AIM OF THE EXERCISE:
Reading the records below, how many lines contain "April"? Respond with a number and nothing else.

^^^^^^^^^^^^^^^^

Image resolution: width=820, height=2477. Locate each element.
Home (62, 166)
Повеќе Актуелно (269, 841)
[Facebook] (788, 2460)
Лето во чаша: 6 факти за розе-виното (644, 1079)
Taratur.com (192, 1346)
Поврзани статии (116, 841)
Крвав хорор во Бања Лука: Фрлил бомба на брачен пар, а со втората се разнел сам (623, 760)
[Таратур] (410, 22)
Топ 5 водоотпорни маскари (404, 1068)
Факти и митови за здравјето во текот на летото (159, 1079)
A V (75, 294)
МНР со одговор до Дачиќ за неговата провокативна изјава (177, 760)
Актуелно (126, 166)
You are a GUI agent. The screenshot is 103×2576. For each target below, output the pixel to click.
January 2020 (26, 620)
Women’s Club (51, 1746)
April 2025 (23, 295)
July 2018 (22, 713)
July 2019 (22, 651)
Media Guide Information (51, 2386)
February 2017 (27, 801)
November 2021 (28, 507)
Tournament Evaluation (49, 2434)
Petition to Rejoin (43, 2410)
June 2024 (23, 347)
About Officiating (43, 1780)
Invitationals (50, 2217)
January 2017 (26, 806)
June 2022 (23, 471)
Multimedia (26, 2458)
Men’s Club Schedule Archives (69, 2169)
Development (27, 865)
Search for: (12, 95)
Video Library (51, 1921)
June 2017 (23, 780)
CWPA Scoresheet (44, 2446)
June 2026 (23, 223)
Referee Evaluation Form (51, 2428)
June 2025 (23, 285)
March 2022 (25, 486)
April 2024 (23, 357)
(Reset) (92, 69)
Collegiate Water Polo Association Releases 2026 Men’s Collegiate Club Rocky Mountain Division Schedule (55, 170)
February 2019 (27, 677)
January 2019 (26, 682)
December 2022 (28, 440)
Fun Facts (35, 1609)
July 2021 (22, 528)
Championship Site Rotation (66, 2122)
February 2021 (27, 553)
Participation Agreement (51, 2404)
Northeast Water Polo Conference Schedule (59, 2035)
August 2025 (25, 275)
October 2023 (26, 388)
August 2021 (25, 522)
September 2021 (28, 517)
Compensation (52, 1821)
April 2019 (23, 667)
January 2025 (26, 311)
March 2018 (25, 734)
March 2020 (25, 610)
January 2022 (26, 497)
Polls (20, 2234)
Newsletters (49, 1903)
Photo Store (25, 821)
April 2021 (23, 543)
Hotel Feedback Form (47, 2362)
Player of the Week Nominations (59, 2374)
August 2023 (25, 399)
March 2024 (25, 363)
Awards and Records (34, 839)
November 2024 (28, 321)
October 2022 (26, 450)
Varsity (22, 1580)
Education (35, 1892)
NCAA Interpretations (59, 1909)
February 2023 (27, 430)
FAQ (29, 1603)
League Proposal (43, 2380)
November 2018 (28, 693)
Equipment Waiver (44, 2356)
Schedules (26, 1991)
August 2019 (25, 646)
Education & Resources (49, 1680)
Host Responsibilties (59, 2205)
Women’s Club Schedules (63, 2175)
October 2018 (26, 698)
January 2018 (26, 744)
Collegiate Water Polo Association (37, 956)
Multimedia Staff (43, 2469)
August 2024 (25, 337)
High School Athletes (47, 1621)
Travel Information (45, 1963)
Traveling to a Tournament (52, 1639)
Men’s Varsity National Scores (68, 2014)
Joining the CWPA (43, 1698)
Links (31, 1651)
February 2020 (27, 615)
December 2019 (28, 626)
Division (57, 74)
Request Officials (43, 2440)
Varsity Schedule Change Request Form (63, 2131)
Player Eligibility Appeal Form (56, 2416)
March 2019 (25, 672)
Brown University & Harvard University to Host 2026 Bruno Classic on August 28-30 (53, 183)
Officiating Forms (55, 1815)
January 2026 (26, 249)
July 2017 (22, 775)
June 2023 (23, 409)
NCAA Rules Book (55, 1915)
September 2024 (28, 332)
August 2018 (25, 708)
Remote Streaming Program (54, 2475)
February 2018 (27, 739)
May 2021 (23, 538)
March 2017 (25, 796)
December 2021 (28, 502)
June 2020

^^^^^^^^^^^^^^^^

THE COMPLETED TASK:
4